Before their smash hit Sherlock Holmes and the Case of the Symmetric Mailshot, CtrlAltRepeat began a series of classic plays reimagined for Zoom: Midsummer Night Stream, The Importance of BCC-ing Earnest, and As You Like It. I saw the first of these plays back in April, but never got round to watching the rest – so Shakespeare week is an ideal time to start catching up.
In this production, instead of living at the court the characters are all current or former employees of Court Games – Frederick Duke has ousted his brother (the company’s founder) to take control as CEO. You’re immediately given a run-down of the situation as it stands by way of Le Beau Gaming News: lockdown edition – relevant clips interspersed with play-specific detail to set the foundations of this world. They neatly reconfigure Orlando’s wrestling match with Charles as a highly competitive game of Sonic the Hedgehog between Orlando and his elder brother Oliver. When in peril, Rosalind, Celia & co. all escape into the immersive new video game Arden, which doubles as a social platform; they can present themselves however they want, and interact with whoever they encounter within the world of the game.
Setting the play up like this works perfectly on so many levels; firstly, it makes Rosalind & Celia’s disguises as Ganymede & Aliena that bit more believable (there’s very little chance of recognising them from their avatars and whatever voice they choose to put on), it means Rosalind can react truthfully to her exchanges with Orlando without being seen, it enables the characters to come together in a way that doesn’t break any self-isolation restrictions – plus there’s no need for anyone to create a forest in their front room, as we can all either imagine it or see it come to life in video game style snippets. Unlike some new pandemic-inspired pieces that are so true to life it just makes you depressed watching them, this is the fantastical kind of production that we need – it acknowledges the situation, but actively tries to make things feel a little better.
Interestingly, the setting assists in tying up the loose end that is Adam’s disappearance (it’s always satisfying when productions consider these details) and instead of meeting Audrey, Touchstone develops a relationship with Corin – another character introduced and then never seen again. The play comes to a close with the characters using the social platform aspect of Arden to meet each other face-to-face via video call, which makes Rosalind’s ‘magic’ slightly more relatable to our non-Renaissance sensibilities.
There are superb performances all round, though I did especially enjoy the dry humour of Tom Black’s Jaques (labelled as ‘Moderator’ on Zoom) and Steven Rodgers as Touchstone – bored with Rosalind & Celia’s chatter about Orlando, trying to amuse himself with a book, juggling & then playing a musical instrument.
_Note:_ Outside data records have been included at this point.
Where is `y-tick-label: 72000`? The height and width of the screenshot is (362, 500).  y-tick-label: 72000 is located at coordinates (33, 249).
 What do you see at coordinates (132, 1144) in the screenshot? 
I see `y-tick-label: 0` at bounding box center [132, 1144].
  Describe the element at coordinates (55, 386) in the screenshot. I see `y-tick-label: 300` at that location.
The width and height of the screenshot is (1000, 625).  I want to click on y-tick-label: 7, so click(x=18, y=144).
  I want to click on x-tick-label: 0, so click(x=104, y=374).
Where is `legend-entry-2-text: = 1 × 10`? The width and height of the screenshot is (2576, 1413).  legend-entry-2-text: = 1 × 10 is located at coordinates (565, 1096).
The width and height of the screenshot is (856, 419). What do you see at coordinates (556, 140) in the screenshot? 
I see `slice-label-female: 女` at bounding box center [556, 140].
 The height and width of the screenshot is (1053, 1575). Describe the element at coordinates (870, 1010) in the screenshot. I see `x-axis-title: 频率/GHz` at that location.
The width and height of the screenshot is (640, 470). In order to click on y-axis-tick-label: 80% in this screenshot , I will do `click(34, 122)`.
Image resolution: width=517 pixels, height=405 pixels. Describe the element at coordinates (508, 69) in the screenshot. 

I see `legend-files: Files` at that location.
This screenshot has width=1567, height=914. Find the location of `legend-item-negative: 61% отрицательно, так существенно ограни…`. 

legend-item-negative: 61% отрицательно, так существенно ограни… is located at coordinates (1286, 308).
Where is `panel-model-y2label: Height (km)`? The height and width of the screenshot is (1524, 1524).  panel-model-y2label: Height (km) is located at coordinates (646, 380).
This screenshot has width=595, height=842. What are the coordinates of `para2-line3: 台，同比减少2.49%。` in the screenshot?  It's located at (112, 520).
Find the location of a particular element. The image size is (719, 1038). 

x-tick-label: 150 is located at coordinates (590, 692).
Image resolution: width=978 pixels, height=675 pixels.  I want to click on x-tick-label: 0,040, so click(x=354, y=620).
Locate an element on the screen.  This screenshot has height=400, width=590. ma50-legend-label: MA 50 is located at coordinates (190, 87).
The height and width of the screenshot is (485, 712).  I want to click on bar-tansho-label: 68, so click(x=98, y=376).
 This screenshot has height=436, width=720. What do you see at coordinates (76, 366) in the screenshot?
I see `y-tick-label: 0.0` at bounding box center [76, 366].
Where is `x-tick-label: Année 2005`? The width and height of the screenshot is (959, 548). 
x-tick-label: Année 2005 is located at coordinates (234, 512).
Joanna Brown leads the play brilliantly as Rosalind, injecting wit & joy as she makes her way around Arden.
The odd technical mishap aside, this is a really inventive way of presenting Shakespeare and thoughtful use of the technology available. Concept and play fit together really neatly, working in harmony rather than competing for dominance; if you’ve never seen As You Like It before, this would be a great place to start. It’s enough to make you want to get started on an Arden adventure of your own!